I would like to take the opportunity to outline some of the other main initiatives. This bill will extend the Act’s coverage to more people involved in renting. It includes access to advice, information, and dispute resolution services. It will clarify responsibility for outgoings, such as rates or water rates, by introducing overarching principles to indicate where landlords or tenants are responsible for those charges. It will introduce clearer and fairer processes for terminating and renewing tenancies in order to provide an appropriate balance between flexibility and certainty of tenure, and it will encourage landlords and tenants to comply with their obligations under the Act by increasing the value of existing fines and exemplary damages, and by introducing some new sanctions.
Members will know that the Tenancy Tribunal plays an important role in the sector in adjudicating in a low-cost and speedy manner. This is helped by the fact that parties mainly represent themselves. However, where there is a significant disparity between parties, or where someone is unable to present his or her case adequately without assistance, then the party may use representation to assist. That is a good thing. This regime is fair, supportive, and helps keep costs down for everyone.
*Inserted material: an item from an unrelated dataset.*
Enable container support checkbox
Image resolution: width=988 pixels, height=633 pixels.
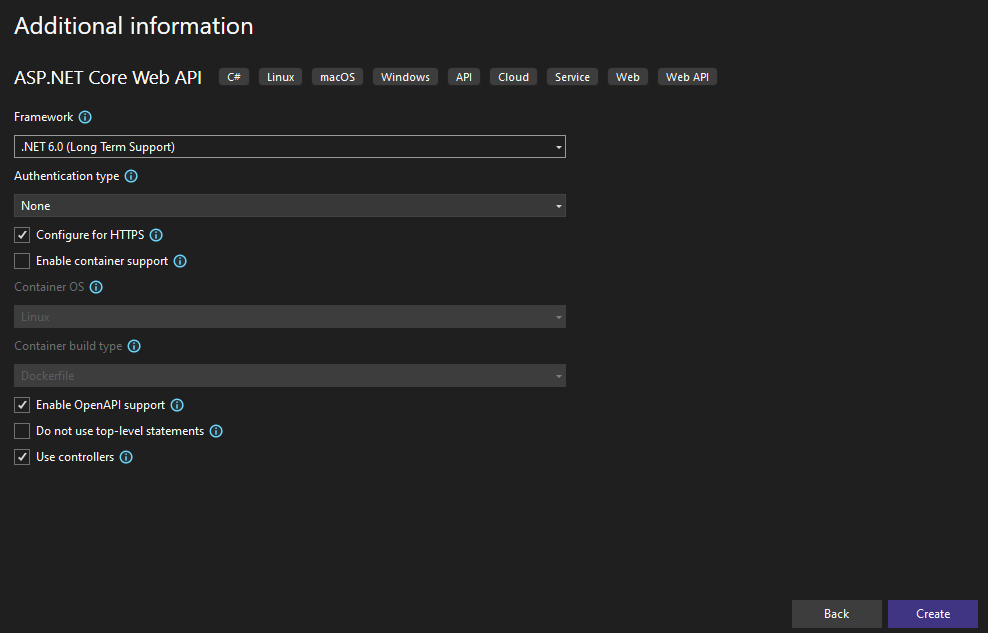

The bill includes measures to ensure that most tenancy disputes are resolved quickly, fairly, and cost effectively, and measures to improve the enforceability of Tenancy Tribunal orders. The most vulnerable will most certainly be protected in the Tenancy Tribunal. As I have said, there are opportunities for them to get representation.
The Social Services Committee has recommended changes to the bill that will assist landlords and tenants in very practical ways. The changes streamline the process for managing goods abandoned by tenants at the end of a tenancy so that time and costs involved are reduced while still providing tenants with a reasonable opportunity to collect their goods. They allow letting fees to be charged by all letting agents—not just
real estate agents, as is currently the case—to create a level playing field for all property professionals working in the business, and to improve competition. We foresee that many property managers will not, in fact, charge letting fees at all as something to offer clients in a competitive environment.
The bill will now not require landlords to disclose to prospective tenants where premises have been subject to a cleansing order; for example, where a house was once contaminated by the manufacture of P. This will reduce potential costs for landlords while retaining existing protection for tenants, and has been deemed by the select committee to be appropriate. That is to say, when a house has been used for the manufacture of P, it gets a cleansing order. The police have to tell the council, the local council issues a cleansing order, and the house has to be decontaminated. That is a protection for tenants living there.
Lastly, the bill will make more equitable the process of terminating a boarding house tenancy for rent arrears by giving boarding house tenants greater opportunity to remedy rent that is owing before a tenancy is terminated. I once again thank the Social Services Committee, chaired by Katrina Shanks, for its thorough consideration of the bill and for its pragmatic recommendations for changes to the bill. I commend this bill, as reported back from the Social Services Committee, to the House.